REQUIRED TASKS
• a. Transcribe the InstructLab article starting at "By Ahmed Azraq" and ending at "to generative AI.".
• b. Answer these questions using the InstructLab article:
(i) What does the "lab" in InstructLab stand for?
(ii) On what site will the InstructLab community's models and data be shared?
(iii) What skills did the end-to-end process in the earlier tutorial require?
• c. Write the next part of the InstructLab article, picking up after its last sentence.

Contributing knowledge to open-source LLMs like the Granite models using the InstructLab UI

By Ahmed Azraq

Large Language Models (LLMs) have immense potential, but they come with challenges like the need for high-quality training data, specialized skills, and extensive computing resources. Forking and retraining these models can be time-consuming and costly. That’s where InstructLab steps in! This open-source project leverages community contributions to enhance LLMs, offering a more efficient and collaborative approach to generative AI.

The "lab" in InstructLab stands for Large-Scale Alignment for ChatBots, which is detailed in the LAB: Large-Scale Alignment for ChatBots research paper. InstructLab is a community-based approach to building truly open-source LLMs. The InstructLab community model will be updated with a periodic release cycle for models and data shared regularly on Hugging Face. Learn more about what InstructLab is and why developers need it in this article on IBM Developer.

In my previous tutorial, Contributing knowledge to the open source Granite model using InstructLab, I showed how to set up your local environment, and locally run the entire process of fine-tuning and contributing to open-source LLMs, such as IBM Granite. The end-to-end process included updating the taxonomy and dealing with YAML files, which required expertise with YAML and familiarity with the GitHub pull request (PR) process.

GIVEN RECORDS
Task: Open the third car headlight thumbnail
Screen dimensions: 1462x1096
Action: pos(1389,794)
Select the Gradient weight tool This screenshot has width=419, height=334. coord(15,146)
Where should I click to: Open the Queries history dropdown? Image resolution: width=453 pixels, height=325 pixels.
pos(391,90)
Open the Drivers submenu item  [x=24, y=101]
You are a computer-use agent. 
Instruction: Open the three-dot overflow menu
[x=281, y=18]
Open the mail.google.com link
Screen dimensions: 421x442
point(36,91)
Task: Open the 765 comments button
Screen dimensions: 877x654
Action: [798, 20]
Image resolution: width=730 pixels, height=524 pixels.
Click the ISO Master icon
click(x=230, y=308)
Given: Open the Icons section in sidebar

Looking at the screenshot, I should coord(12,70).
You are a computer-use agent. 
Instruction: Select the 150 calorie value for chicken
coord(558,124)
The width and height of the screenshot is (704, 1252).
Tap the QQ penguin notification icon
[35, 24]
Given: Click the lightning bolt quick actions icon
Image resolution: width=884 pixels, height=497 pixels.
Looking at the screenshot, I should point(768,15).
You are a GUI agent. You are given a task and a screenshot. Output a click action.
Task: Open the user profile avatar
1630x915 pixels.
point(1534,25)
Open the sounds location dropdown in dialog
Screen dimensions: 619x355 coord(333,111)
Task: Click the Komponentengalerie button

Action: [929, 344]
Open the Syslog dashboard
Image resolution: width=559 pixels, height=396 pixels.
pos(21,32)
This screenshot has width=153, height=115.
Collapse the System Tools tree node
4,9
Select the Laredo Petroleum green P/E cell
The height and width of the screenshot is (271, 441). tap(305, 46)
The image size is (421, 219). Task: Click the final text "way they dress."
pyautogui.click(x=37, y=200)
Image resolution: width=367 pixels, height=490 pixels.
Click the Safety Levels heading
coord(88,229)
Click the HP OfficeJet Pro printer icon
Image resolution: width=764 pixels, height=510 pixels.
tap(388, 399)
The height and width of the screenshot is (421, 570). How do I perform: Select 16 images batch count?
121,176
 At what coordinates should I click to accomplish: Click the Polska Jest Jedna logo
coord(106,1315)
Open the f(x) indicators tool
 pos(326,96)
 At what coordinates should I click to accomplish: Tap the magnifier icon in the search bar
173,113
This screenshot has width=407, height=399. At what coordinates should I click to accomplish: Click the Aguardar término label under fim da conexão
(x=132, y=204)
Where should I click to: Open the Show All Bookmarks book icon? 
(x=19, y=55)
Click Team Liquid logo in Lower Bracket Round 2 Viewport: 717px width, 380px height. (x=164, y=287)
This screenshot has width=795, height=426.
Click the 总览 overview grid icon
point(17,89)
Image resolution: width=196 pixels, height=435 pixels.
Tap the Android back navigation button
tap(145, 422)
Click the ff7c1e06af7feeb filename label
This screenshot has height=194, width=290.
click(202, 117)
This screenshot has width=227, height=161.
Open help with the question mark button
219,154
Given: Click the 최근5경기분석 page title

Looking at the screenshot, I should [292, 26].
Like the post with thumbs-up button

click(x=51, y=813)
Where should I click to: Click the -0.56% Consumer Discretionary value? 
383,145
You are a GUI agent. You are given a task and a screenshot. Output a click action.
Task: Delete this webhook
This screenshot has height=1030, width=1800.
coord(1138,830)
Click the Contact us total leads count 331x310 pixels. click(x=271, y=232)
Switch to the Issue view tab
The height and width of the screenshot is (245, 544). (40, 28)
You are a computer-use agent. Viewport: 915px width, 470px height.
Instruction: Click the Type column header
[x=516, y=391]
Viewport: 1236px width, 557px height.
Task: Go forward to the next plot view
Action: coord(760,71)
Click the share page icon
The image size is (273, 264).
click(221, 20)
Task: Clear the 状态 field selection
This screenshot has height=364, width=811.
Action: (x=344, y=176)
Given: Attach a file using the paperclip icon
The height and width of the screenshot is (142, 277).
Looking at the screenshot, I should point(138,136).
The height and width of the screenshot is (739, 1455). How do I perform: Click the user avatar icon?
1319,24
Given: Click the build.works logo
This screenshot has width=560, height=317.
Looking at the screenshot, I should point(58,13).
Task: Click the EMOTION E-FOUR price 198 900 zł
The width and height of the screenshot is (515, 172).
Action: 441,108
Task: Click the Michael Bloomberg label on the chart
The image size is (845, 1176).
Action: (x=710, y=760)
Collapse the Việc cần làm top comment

ANSWERS PROVIDED
• a.
By Ahmed Azraq

Large Language Models (LLMs) have immense potential, but they come with challenges like the need for high-quality training data, specialized skills, and extensive computing resources. Forking and retraining these models can be time-consuming and costly. That’s where InstructLab steps in! This open-source project leverages community contributions to enhance LLMs, offering a more efficient and collaborative approach to generative AI.

• b.
(i) Large-Scale Alignment for ChatBots.
(ii) Hugging Face.
(iii) Expertise with YAML and familiarity with the GitHub pull request (PR) process.

• c.
In this tutorial, you learn how to accomplish the same goal of fine-tuning open-source LLMs using InstructLab UI. The InstructLab User Interface (UI) allows you to easily contribute knowledge or skills to the InstructLab taxonomy repository without worrying about YAML structure, the different validation rules, or the GitHub pull request (PR) process.

The InstructLab UI enables users to focus on enhancing the open-source LLM’s capabilities without needing to worry about the tools and processes and allow them to focus on the content of the contribution. This intuitive UI can be used by a wide spectrum of users ranging from GitHub and YAML savvy developers to those who do not have any familiarity with these tools.

Prerequisites

You must have a GitHub account.
Important: Make sure that you populate your name in your GitHub account by editing the name field here. This GitHub name field is required to populate the name field in InstructLab UI.
Make sure to uncheck Keep my email addresses private in your GitHub account here. This setting is required to populate the email field in InstructLab UI.
To fine tune the model locally, check the Requirements section of the InstructLab documentation for the operating system, hardware, and software prerequisites.

Steps

Step 1. Gain access to InstructLab UI

InstructLab UI is currently released as a beta version. To access the UI, you must request access through performing the steps in this section. The steps in this section need to be done only the first time you are accessing the InstructLab UI.

Open InstructLab UI, and click Sign in with GitHub.
On the GitHub login page, login with your user name and password.
You must authorize InstructLab UI to be able to access your GitHub account. This is required because InstructLab UI allows you to pull PRs, fork the repositories, and submit PRs directly. Click Authorize instructlab-public.
You must be part of the instructlab-public GitHub organization to be able to access InstructLab UI. You can self-invite yourself. Once you login with your GitHub account, InstructLab UI will detect that you are not part of instructlab-public organization, and it will show a pop-up that has a button to self-invite to the organization. Click Send Invite.
Check your email, you should receive an email from GitHub with the organization invitation. Click Join @instructlab-public to join the organization.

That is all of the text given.